(Entries provided Opens)

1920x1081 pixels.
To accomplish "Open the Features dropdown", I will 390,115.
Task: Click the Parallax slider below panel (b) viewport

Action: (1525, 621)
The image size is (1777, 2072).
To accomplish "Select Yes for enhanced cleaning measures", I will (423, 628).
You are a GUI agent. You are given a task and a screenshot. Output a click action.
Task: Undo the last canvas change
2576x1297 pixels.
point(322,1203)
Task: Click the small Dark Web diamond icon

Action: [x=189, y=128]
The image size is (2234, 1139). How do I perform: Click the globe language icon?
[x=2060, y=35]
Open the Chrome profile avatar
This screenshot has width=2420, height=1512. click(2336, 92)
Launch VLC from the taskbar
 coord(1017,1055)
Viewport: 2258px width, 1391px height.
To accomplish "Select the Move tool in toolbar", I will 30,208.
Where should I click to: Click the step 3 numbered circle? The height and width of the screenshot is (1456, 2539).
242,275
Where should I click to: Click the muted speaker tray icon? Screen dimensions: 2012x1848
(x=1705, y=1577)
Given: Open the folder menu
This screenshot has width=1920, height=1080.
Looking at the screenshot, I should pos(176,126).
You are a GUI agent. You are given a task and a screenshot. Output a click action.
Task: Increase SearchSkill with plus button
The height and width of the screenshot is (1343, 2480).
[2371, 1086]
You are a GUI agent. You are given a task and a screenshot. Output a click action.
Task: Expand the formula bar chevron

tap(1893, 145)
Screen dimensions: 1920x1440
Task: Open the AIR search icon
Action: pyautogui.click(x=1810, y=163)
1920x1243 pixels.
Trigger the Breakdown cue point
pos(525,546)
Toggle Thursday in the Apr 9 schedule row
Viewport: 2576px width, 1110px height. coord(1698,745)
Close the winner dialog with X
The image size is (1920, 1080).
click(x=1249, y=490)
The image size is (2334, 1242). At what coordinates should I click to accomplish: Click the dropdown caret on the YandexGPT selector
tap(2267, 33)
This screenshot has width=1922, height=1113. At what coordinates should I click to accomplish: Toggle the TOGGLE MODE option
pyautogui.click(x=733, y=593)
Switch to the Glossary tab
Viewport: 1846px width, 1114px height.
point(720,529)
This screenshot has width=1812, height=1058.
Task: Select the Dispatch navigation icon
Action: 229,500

(Entries provided Closes)

Your task: Output the full listing above once again, verbatim.

Result for this exercise:
1920x1081 pixels.
To accomplish "Open the Features dropdown", I will 390,115.
Task: Click the Parallax slider below panel (b) viewport

Action: (1525, 621)
The image size is (1777, 2072).
To accomplish "Select Yes for enhanced cleaning measures", I will (423, 628).
You are a GUI agent. You are given a task and a screenshot. Output a click action.
Task: Undo the last canvas change
2576x1297 pixels.
point(322,1203)
Task: Click the small Dark Web diamond icon

Action: [x=189, y=128]
The image size is (2234, 1139). How do I perform: Click the globe language icon?
[x=2060, y=35]
Open the Chrome profile avatar
This screenshot has width=2420, height=1512. click(2336, 92)
Launch VLC from the taskbar
 coord(1017,1055)
Viewport: 2258px width, 1391px height.
To accomplish "Select the Move tool in toolbar", I will 30,208.
Where should I click to: Click the step 3 numbered circle? The height and width of the screenshot is (1456, 2539).
242,275
Where should I click to: Click the muted speaker tray icon? Screen dimensions: 2012x1848
(x=1705, y=1577)
Given: Open the folder menu
This screenshot has width=1920, height=1080.
Looking at the screenshot, I should pos(176,126).
You are a GUI agent. You are given a task and a screenshot. Output a click action.
Task: Increase SearchSkill with plus button
The height and width of the screenshot is (1343, 2480).
[2371, 1086]
You are a GUI agent. You are given a task and a screenshot. Output a click action.
Task: Expand the formula bar chevron

tap(1893, 145)
Screen dimensions: 1920x1440
Task: Open the AIR search icon
Action: pyautogui.click(x=1810, y=163)
1920x1243 pixels.
Trigger the Breakdown cue point
pos(525,546)
Toggle Thursday in the Apr 9 schedule row
Viewport: 2576px width, 1110px height. coord(1698,745)
Close the winner dialog with X
The image size is (1920, 1080).
click(x=1249, y=490)
The image size is (2334, 1242). At what coordinates should I click to accomplish: Click the dropdown caret on the YandexGPT selector
tap(2267, 33)
This screenshot has width=1922, height=1113. At what coordinates should I click to accomplish: Toggle the TOGGLE MODE option
pyautogui.click(x=733, y=593)
Switch to the Glossary tab
Viewport: 1846px width, 1114px height.
point(720,529)
This screenshot has width=1812, height=1058.
Task: Select the Dispatch navigation icon
Action: 229,500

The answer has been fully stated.